Papa Francesco: un raggio di luce per chi è solo

Città del Vaticano – “Tutti noi cristiani siamo chiamati a comunicare il messaggio di risurrezione a quanti incontriamo, specialmente a chi soffre, a chi è solo, a chi si trova in condizioni precarie, agli ammalati, ai rifugiati, agli emarginati”.

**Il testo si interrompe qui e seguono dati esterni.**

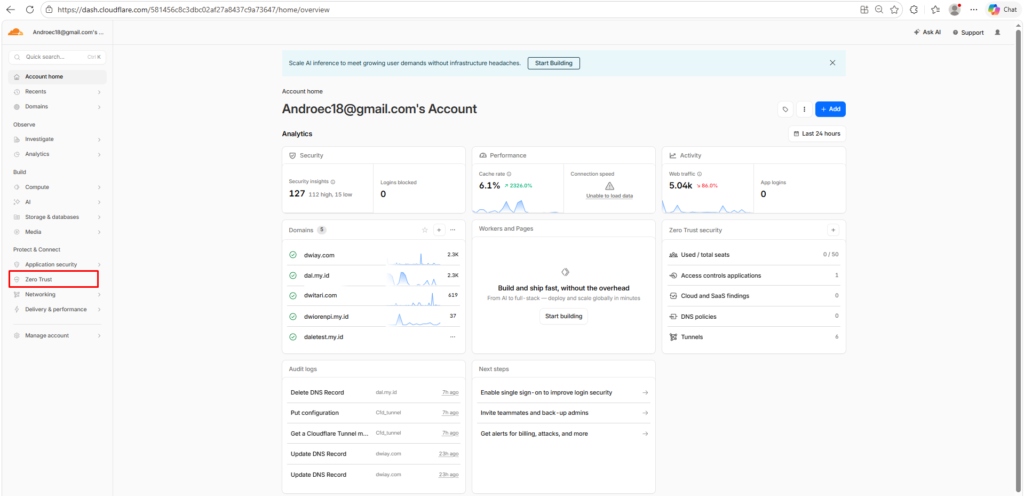Click plus icon in Zero Trust security
The height and width of the screenshot is (496, 1024).
tap(833, 230)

A dirlo è stato ieri Papa Francesco durante la preghiera del regina Coeli, che nel periodo pasquale sostituisce l’Angelus. “La presenza di Gesù risorto – ha detto il pontefice –  trasforma ogni cosa: il buio è vinto dalla luce, il lavoro inutile diventa nuovamente fruttuoso e promettente, il senso di stanchezza e di abbandono lascia il posto a un nuovo slancio e alla certezza che Lui è con noi”. “Se a uno sguardo superficiale – ha proseguito Papa Francesco – può sembrare a volte che le tenebre del male e la fatica del vivere quotidiano abbiano il sopravvento”, la Chiesa “sa con certezza che su quanti seguono il Signore Gesù risplende ormai intramontabile la luce della Pasqua”. Questo perché, ha spiegato, “il grande annuncio della Risurrezione infonde nei cuori dei credenti un’intima gioia e una speranza invincibile”. “Cristo è veramente risorto! Anche oggi la Chiesa continua a far risuonare questo annuncio festoso: la gioia e la speranza continuano a scorrere nei cuori, nei volti, nei gesti, nelle parole”. “A tutti – ha poi concluso – facciamo arrivare un raggio della luce di Cristo risorto, un segno della sua misericordiosa potenza”.

Dopo la preghiera il pontefice ha rinnovato l’appello “per la liberazione di tutte le persone sequestrate in zone di conflitto armato; in particolare – ha detto –  desidero ricordare il sacerdote salesiano Tom Uzhunnalil, rapito ad Aden nello Yemen il 4 marzo scorso”.